Thanks for the image. I tried it on QEMU and it works, but the likely reason is that QEMU has 1M memory, and ELKS is reporting 520K RAM free. Here is your image running on QEMU:
I am working on a PR that will allow us to artificially limit the amount of RAM available to ELKS. I have that running, but still can't duplicate the Can't open console issue. I am hoping this has nothing to do with the clone CPU.
— Reply to this email directly, view it on GitHub, or unsubscribe. You are receiving this because you are subscribed to this thread.
Interesting. Was this designed in Russia from just the Intel specs?
I am not sure how exactly was it designed. I suspect it was reverse engineered from Intel CPU. As far as I know USSR pursued both strategies: cloning western devices (which come to an end in 90s) and building homegrown VLIW architecture (exists now as Elbrus 8S, 8SV, 16S).
Regarding the 8088 clone I am using I should add that it is quite shabby. One memory module had to be replaced, floppy connector replaced, there are some glitches in video ram (will be replaced too). Nevertheless, it boots the native OS (analog of MS-DOS called Альфа ДОС) and runs games like pacman (with small graphics glitches).
So one should not exclude a hardware problem behind the ELKS booting issue.
Looking further @Vutshi, I am finding a pretty stupid problem in ELKS .config files. It seems that merely commenting out options with '#', but leaving the value =y, causes the include/autoconf.h to be produced incorrectly. I noticed this because in your boot screen, it is saying "track read retry", yet you have CONFIG_TRACK_CACHE commented out (which isn't working):
# CONFIG_TRACK_CACHE=y
# CONFIG_BLK_DEV_BHD=y
# CONFIG_IDE_PROBE=y
The above doesn't work, look at what include/autoconf.h has to say:
#define CONFIG_TRACK_CACHE 1
#define CONFIG_BLK_DEV_BHD 1
#define CONFIG_IDE_PROBE 1
In order to correct you MUST set the above .config values to "# CONFIG_TRACK_CACHE is not used". I have just confirmed this by looking at the ELKS menuconfig/config and it actually string compares "is not used". UGH!! So this may be a contributing issue, we are not actually creating what is configured!!!

• _What is expected_
Please write what comes next in the ELKS thread above, picking up right after its final sentence. The records that come next have no connection to the ELKS thread above.

• _Location data for words and elements_

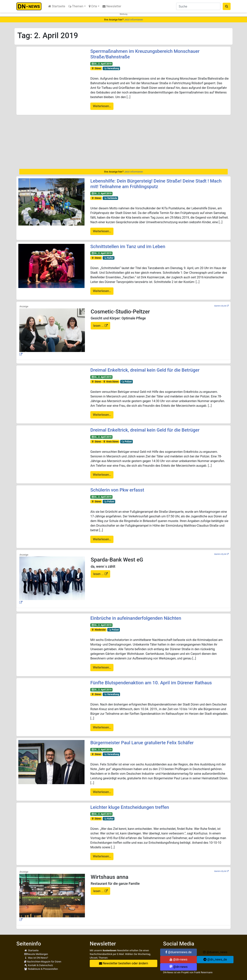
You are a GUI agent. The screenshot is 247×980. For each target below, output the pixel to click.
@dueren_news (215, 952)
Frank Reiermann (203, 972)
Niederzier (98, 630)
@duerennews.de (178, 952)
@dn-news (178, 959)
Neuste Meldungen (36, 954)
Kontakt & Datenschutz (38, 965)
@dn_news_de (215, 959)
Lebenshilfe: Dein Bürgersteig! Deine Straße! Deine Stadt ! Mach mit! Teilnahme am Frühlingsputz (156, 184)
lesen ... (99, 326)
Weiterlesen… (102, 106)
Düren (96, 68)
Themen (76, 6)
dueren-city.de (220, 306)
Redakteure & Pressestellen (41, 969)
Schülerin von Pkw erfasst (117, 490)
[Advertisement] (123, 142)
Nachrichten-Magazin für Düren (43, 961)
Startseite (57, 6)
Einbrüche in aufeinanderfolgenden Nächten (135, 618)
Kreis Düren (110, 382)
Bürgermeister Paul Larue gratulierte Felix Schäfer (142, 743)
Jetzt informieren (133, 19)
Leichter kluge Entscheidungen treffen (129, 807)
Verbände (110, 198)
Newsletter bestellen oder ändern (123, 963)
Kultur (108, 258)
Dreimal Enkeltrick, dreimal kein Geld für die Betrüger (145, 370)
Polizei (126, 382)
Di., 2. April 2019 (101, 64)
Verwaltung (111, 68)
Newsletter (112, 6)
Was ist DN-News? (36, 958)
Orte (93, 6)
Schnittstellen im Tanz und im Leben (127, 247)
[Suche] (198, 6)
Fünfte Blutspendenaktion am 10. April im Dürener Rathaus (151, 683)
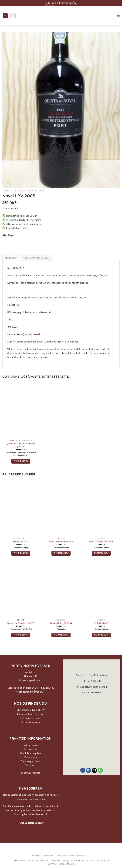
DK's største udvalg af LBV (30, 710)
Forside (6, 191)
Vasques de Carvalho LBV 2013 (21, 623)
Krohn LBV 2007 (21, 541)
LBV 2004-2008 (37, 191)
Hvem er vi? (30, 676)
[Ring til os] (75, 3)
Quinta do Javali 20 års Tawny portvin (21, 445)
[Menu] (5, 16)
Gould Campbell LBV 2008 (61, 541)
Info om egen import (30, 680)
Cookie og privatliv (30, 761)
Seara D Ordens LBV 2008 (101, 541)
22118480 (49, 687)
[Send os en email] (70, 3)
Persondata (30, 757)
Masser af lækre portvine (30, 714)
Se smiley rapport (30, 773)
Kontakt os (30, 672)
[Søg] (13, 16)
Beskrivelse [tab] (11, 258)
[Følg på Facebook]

• _Output for this task_
A potential fix for this is to either edit back manually, if "make menuconfig" doesn't do it automatically. Thus, we need to use a .config file with no commented-out "=y" values!
@ghaerr
Are there other ways the hardware you are running on may be different from IBM PC?
I don't really know. It is supposed to be identical. It definitely runs MS-DOS and games made for MS-DOS.
Here's a fixed .config file, who knows whether this might change something on your real hardware! config.txt.zip
Is there a way you could build a MINIX image, instead of FAT
This is what I wanted to try as well. The only reason I didn't do it so far is some Windows related problem with writing this image. I guess I need to install Ubuntu for writing images.
The only reason I didn't do it so far is some Windows related problem with writing this image.
That could also be an issue. We're finding out all sorts of strange things on your issue...
I guess I need to install Ubuntu for writing images.
That'd be great, since we need to eliminate variables. Given @Mellvik's comment about BIOS, and my finding that track read was turned on even though configured off, a BIOS issue with multi-sector reads could also be an issue.
I'm still working on better debug for very limited RAM systems, as that happens to be an interest of mine. I'd like to see us getting this working :) I hope to push a PR to help emulate 256K better on QEMU.
Here's a fixed .config file, who knows whether this might change something on your real hardware!
Thanks. I'll try it.
Is there a difference between
Yes (although there definitely should not be!!) - that's what my last post was saying. Unfortunately, the make config/menuconfig scripts are pretty dumb. I showed you what include/autoconf.h looked like, which incorrectly set the settings for the C code.
Is there a difference between
Yes (although there definitely should not be!!) - that's what my last post was saying. Unfortunately, the make config/menuconfig scripts are pretty dumb. I showed you what include/autoconf.h looked like, which incorrectly set the settings for the C code.
Yes. Sorry, I missed your explanation above. Messages appear faster than I write and read :)
@ghaerr Is there a way to put sash into minix image if my system doesn't understand minix filesystem?
I will be back tomorrow with new tests on hardware.
Is there a way to put sash into minix image if my system doesn't understand minix filesystem?
Currently, not an easy way. I'm working on a new option to copy sash to /bin/sh on build, as well as turn off automatic execution of /bin/init. There will also be options that allow us to emulate 256K in QEMU, so that we can debug all this lots easier. I'll post a PR shortly.
Actually, there is a way to do this - however clumsy.
What I've done in such cases is to boot the image in QEMU and have whatever files I need to add available on a second floppy image, mounted after boot. Then manipulate them in QEMU (and remember to sync before exit).
--M
- jun. 2022 kl. 00:06 skrev Gregory Haerr @.***>:
Is there a way to put sash into minix image if my system doesn't understand minix filesystem?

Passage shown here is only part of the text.